___ FRAGMENTO MOSTRADO
No cabe ocuparnos aquí de la historia del
éxodo judío hacia Palestina, auspiciado por las agencias sionistas, aunque sí
mencionar la connivencia de las Naciones Unidas y de los propios estados
occidentales en formas diversas hasta llevar a cabo, en contra de la firme,
pero poco efectiva oposición árabe, la creación del Estado de Israel en suelo
palestino el 14 de mayo de 1948, con el falaz intento de que pudieran
repartirse el territorio entre árabes y judíos y coexistir pacíficamente dos
concepciones de la historia, de la política, de la religión y de las relaciones
humanas tan dispares.
______
* ENUNCIADO *
Resume en una sola oración el fragmento sobre la creación del Estado de Israel.
___ REGISTROS INCLUIDOS
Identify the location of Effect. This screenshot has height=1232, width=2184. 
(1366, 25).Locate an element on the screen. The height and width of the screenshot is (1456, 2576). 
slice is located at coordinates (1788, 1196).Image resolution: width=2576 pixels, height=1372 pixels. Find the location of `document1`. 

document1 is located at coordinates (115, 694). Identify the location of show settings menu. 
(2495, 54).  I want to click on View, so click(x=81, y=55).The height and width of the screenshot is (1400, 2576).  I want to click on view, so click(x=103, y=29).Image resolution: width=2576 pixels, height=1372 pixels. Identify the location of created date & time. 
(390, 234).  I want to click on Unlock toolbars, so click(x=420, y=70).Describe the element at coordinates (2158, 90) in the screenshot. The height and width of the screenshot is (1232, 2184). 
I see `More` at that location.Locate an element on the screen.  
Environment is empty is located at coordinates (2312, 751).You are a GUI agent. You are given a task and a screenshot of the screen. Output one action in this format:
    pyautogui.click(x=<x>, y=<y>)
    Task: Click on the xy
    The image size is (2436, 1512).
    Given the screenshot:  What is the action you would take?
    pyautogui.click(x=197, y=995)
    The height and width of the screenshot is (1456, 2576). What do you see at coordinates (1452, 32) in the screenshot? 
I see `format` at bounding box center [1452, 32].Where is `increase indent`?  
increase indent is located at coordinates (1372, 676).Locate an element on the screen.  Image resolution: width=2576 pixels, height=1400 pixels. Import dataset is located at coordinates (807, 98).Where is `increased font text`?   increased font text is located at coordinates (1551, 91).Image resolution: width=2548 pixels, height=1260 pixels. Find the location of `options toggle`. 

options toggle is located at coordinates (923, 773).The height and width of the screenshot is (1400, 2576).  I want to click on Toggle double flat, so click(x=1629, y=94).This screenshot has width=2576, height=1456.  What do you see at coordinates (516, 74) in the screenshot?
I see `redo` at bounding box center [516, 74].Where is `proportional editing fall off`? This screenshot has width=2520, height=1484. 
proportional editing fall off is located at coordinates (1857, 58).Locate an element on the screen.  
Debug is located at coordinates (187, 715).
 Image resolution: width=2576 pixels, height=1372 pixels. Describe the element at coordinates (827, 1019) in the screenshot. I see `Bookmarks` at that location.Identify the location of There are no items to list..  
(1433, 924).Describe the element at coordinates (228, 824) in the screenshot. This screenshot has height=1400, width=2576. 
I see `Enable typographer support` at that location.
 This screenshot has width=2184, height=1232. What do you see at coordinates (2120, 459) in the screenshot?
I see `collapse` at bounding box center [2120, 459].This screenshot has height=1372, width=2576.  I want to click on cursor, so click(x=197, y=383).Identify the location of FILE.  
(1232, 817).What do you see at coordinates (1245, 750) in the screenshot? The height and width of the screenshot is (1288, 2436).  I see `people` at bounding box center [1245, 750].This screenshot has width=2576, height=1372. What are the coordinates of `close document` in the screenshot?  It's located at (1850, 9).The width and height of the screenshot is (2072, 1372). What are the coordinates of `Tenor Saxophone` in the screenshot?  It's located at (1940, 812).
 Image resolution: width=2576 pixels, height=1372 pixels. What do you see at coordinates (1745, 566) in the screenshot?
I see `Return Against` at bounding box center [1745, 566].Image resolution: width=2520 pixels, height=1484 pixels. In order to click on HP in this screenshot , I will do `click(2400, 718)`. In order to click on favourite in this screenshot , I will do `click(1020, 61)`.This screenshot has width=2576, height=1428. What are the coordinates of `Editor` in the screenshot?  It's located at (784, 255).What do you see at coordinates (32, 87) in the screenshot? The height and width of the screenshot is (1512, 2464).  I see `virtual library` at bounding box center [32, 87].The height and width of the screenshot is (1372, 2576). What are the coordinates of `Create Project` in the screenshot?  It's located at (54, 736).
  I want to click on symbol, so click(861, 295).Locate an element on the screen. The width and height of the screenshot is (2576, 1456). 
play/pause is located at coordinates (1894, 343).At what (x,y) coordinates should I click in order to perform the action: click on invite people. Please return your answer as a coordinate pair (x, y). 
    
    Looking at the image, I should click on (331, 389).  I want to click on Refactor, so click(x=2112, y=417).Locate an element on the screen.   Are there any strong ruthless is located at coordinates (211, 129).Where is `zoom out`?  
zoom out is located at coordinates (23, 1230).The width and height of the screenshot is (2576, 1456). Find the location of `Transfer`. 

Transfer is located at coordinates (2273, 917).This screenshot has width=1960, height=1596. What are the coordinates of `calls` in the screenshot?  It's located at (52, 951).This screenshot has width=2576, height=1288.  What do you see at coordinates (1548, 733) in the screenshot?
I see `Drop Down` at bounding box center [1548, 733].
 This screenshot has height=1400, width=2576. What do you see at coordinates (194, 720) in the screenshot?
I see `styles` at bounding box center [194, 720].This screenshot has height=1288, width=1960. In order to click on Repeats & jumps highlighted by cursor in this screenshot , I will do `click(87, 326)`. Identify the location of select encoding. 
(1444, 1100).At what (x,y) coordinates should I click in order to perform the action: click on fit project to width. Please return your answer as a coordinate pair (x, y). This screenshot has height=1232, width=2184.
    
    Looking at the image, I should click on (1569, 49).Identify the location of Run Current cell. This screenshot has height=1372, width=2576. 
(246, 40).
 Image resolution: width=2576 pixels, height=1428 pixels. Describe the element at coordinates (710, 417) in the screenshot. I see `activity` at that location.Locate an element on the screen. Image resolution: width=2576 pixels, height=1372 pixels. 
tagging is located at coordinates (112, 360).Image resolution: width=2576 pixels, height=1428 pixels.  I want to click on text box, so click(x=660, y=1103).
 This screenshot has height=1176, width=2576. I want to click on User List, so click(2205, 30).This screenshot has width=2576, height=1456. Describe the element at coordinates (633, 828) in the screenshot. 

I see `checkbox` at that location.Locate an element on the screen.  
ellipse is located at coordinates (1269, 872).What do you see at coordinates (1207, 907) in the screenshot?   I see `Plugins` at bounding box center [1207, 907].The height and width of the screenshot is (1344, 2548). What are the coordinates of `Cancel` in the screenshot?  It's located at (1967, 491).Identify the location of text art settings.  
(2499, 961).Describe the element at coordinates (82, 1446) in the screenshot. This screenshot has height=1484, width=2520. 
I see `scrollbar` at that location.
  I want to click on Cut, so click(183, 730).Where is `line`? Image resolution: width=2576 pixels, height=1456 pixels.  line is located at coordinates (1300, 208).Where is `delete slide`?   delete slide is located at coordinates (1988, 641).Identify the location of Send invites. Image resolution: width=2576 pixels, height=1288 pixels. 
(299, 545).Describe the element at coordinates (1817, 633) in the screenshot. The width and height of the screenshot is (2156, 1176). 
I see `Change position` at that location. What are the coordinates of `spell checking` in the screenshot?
______
* SOLUCIÓN *
Con la connivencia de las Naciones Unidas y de los estados occidentales, y contra una oposición árabe firme pero poco efectiva, se creó el Estado de Israel en suelo palestino el 14 de mayo de 1948, con el falaz intento de que árabes y judíos se repartieran el territorio y coexistieran pacíficamente pese a sus concepciones tan dispares.